EXCERPTED PASSAGE:
----------

Biden’s Foreign Policy ‘Experience’

Democratic presidential nominee Barack Obama’s choice of Joseph Biden as his running mate has drawn sharp criticism from many Democrats as a result of the Delaware senator’s support for the US invasion of Iraq, his flagrantly false claims about the alleged Iraqi threat, and the abuse of his position as chair of the Senate Foreign Relations Committee to suppress antiwar testimony before Congress prior to the invasion.

A look at the senator’s 35-year record on Capitol Hill indicates that Iraq was not an isolated case and that Biden has frequently allied with more hawkish Democrats and Republicans. This is of particular significance, since Obama and other leading Democrats have acknowledged that the choice of Biden was largely because of his foreign policy leadership, thereby raising concerns that, as president, Obama may end up appointing people to important foreign affairs and security matters of a similar ideological orientation.

At the same time, Biden has not consistently allied with neoconservative intellectuals or the unreconstructed militarists who have so heavily influenced the foreign policies of the Bush administration and the foreign policy positions of Republican presidential nominee John McCain. Indeed, Biden has often taken some rather nuanced positions and, rather than being a right-wing ideologue, is generally recognized by his colleagues as being knowledgeable and thoughtful in addressing complex foreign policy issues, even if often taking more hard-line positions than the increasingly progressive base of his party.

For example, he has called for diplomatic engagement with the Iranian government and – unlike Clinton and some other Democratic senators – voted against the Kyl-Lieberman amendment, which was widely interpreted as potentially paving the way for war with Iran. Biden has challenged the Republicans’ unconstitutional insistence that the executive has the power to wage war without consent of Congress, even going so far as to threaten impeachment proceedings against President George W. Bush if he attacked Iran without congressional authorization. He has also raised strong objections to some of the Bush administration’s efforts to develop new nuclear weapons systems and abrogate existing arms-control treaties. He helped lead the fight against Bush’s nomination of the far-right John Bolton to be US ambassador to the United Nations.

During the 1980s, Biden opposed aid to the Nicaraguan Contras and vigorously challenged Reagan administration officials during the Iran-Contra hearings (in contrast to the tepid leadership of the special committee chairman, Democratic Senator Daniel Inouye of Hawaii.) He was also a cosponsor of a 1997 resolution that would have effectively banned the US production and deployment of landmines, an initiative taken despite objections from the Clinton administration.

----------

TASKS FOR THIS EXERCISE:
1 > In the Biden foreign policy piece, which amendment did Biden vote against, unlike Clinton and some other Democratic senators?
2 > Reproduce the stretch of the Biden foreign policy piece from "Democratic presidential nominee" through "to the invasion.", swapping "running mate" for "vice-presidential pick".

DATA EXTRACT:
----------

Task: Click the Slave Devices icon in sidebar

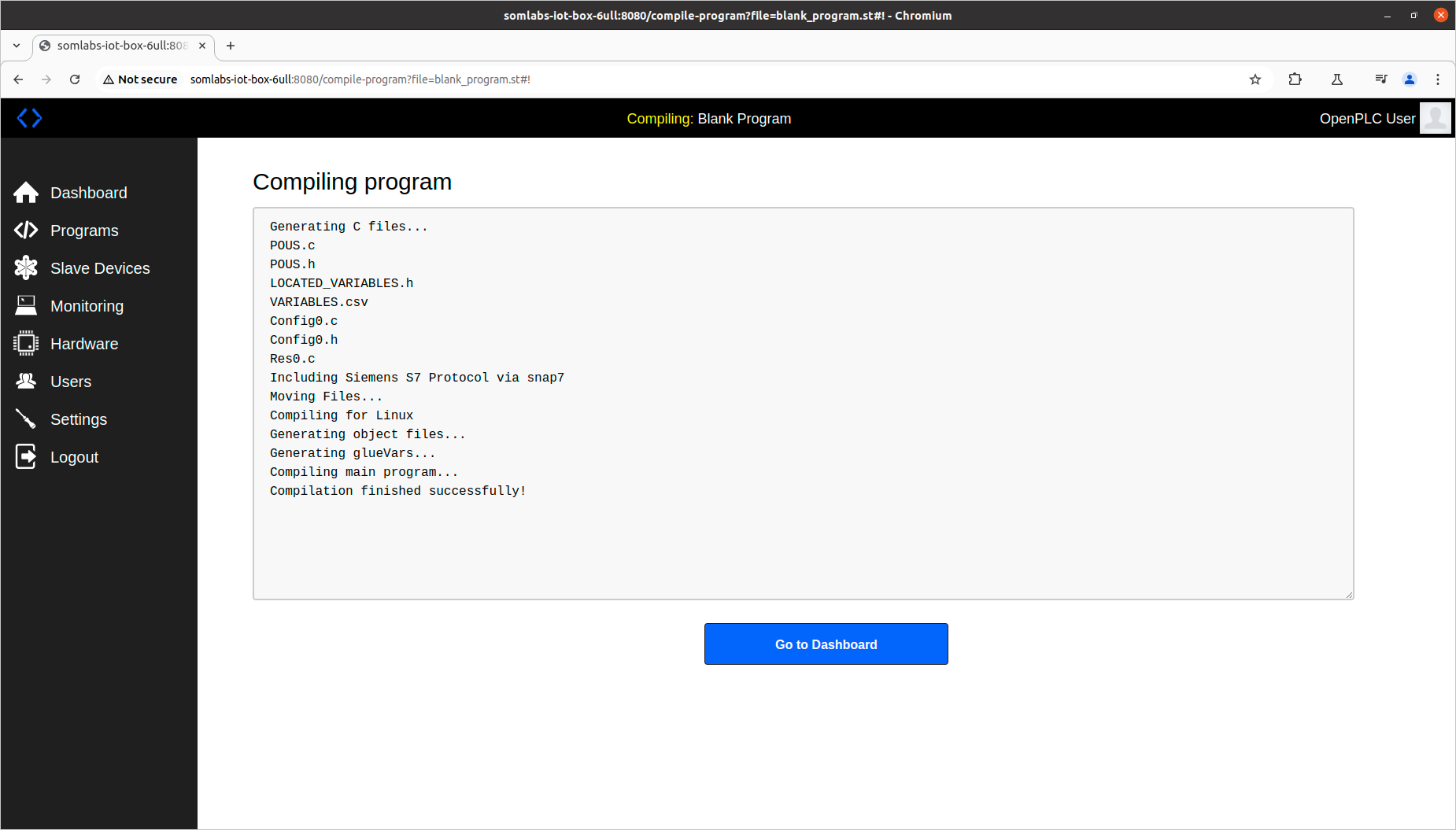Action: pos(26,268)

----------

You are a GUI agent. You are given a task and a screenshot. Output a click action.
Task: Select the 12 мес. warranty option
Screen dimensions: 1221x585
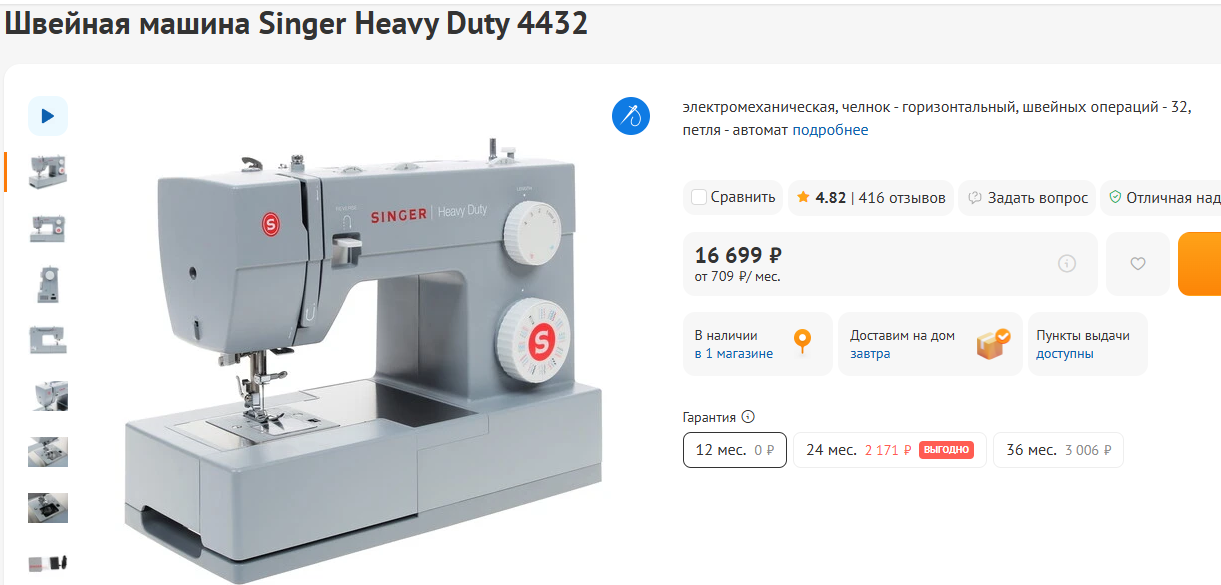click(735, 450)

----------

SOLUTIONS TO EACH TASK:
1 > The Kyl-Lieberman amendment.

2 >
Democratic presidential nominee Barack Obama’s choice of Joseph Biden as his vice-presidential pick has drawn sharp criticism from many Democrats as a result of the Delaware senator’s support for the US invasion of Iraq, his flagrantly false claims about the alleged Iraqi threat, and the abuse of his position as chair of the Senate Foreign Relations Committee to suppress antiwar testimony before Congress prior to the invasion.